Consent-based frameworks fail when the party seeking consent has structural advantages — designing permission requests, writing policies, controlling the default settings — that render "consent" formal rather than genuine. The location data ecosystem is a demonstration at scale that when consent is designed to be given rather than to be meaningful, it produces the forms of permission without the substance of informed agreement.
The Vulnerable Populations Problem
The most troubling finding in the Times investigation involves vulnerable populations: domestic violence survivors, people receiving psychiatric care or addiction treatment, people whose religious or political affiliations could expose them to discrimination or violence. These are the people for whom location data exposure has the highest stakes and the least capacity for self-protection.
Location data brokers do not know or care whether a device belongs to a domestic violence survivor fleeing an abuser or to a tech executive attending a conference. The data infrastructure treats all devices equivalently. But the harms from exposure are radically unequal. A policy framework that focuses on average-case privacy risks misses the population for whom the risks are catastrophic.

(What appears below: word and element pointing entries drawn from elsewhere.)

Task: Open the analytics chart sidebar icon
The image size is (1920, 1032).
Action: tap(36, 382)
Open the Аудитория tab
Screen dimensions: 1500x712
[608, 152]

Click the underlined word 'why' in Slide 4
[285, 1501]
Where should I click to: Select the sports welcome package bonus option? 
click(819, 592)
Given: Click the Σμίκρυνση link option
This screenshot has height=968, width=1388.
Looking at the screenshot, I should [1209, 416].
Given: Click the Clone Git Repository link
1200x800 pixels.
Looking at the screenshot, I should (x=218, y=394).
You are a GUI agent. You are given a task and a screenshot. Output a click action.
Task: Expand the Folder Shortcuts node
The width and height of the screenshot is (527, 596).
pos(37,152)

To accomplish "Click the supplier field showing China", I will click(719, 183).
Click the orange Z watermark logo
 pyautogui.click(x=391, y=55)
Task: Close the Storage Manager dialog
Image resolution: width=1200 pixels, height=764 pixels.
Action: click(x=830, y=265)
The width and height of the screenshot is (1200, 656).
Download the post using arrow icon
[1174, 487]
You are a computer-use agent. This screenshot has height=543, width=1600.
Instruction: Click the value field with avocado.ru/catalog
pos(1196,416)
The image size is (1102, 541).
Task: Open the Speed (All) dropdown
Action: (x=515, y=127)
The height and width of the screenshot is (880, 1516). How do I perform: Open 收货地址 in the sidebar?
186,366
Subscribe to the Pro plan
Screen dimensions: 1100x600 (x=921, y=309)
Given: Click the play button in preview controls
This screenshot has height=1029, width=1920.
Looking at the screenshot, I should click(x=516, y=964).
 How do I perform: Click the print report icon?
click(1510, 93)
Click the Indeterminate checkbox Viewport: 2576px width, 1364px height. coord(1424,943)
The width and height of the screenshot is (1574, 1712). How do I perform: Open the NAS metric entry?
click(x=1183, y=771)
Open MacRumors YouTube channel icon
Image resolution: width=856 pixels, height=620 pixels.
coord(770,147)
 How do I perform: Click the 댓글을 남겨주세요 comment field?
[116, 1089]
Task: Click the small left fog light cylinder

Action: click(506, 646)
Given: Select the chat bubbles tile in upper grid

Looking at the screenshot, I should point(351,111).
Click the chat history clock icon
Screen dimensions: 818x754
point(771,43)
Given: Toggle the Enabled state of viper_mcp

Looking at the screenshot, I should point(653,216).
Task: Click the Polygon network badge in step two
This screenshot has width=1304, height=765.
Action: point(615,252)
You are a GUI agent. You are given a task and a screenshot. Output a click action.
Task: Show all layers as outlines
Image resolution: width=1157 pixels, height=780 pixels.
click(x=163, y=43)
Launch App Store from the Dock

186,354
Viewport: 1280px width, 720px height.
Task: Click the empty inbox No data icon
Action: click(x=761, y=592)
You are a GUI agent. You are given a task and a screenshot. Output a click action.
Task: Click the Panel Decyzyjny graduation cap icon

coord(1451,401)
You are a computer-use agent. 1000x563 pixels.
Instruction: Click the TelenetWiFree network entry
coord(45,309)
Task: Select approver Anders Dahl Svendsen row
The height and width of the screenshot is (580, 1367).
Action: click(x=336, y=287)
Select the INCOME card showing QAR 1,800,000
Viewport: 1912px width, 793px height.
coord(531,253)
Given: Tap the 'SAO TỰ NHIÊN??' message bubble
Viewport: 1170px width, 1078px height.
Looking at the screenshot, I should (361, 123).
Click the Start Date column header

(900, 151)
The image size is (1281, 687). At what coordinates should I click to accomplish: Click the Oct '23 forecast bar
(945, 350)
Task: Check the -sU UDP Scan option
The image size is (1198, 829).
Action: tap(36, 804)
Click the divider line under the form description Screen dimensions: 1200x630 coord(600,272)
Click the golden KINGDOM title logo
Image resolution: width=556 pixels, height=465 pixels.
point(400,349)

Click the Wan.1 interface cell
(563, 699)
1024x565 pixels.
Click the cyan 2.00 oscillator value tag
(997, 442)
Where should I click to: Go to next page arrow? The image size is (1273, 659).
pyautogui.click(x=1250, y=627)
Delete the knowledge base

The FTC's actions against Venntel and X-Mode, which specifically targeted sales of data about sensitive location categories (health facilities, religious sites), represent a recognition of this vulnerable populations problem. The limitation of this approach is that "sensitive categories" are hard to define comprehensively, and location data's power to reveal sensitive information comes precisely from its combinability — no single data point may look sensitive, but the pattern across many data points reveals what matters.
Discussion Questions
-
The Times investigation used location data to identify patterns about Secret Service agents, domestic violence survivors, and psychiatric patients without accessing any communication content. What does this demonstrate about the adequacy of "metadata" protections (protections that apply to content but not to location data)?
-
Location data brokers argue that users consent to data collection through app permissions. Evaluate this consent claim using the "meaningful consent" framework: is it informed, voluntary, and specific?
-
The FTC's enforcement actions against Venntel and X-Mode required demonstrating that specific harmful practices occurred. Why is this "harm-specific" enforcement approach insufficient for the structural problem the Times investigation identified?
-
The investigation demonstrates that "anonymous" location data is practically identifiable. Should the legal treatment of location data change based on this technical finding? What would change if "anonymous" location data received the same legal protections as identified location data?
-
The Times decided to report the investigation without identifying any of the individuals in the dataset, even when they could be identified. Was this the right editorial decision? What ethical principles support it? Are there scenarios in which identifying individuals from the dataset would have been justified?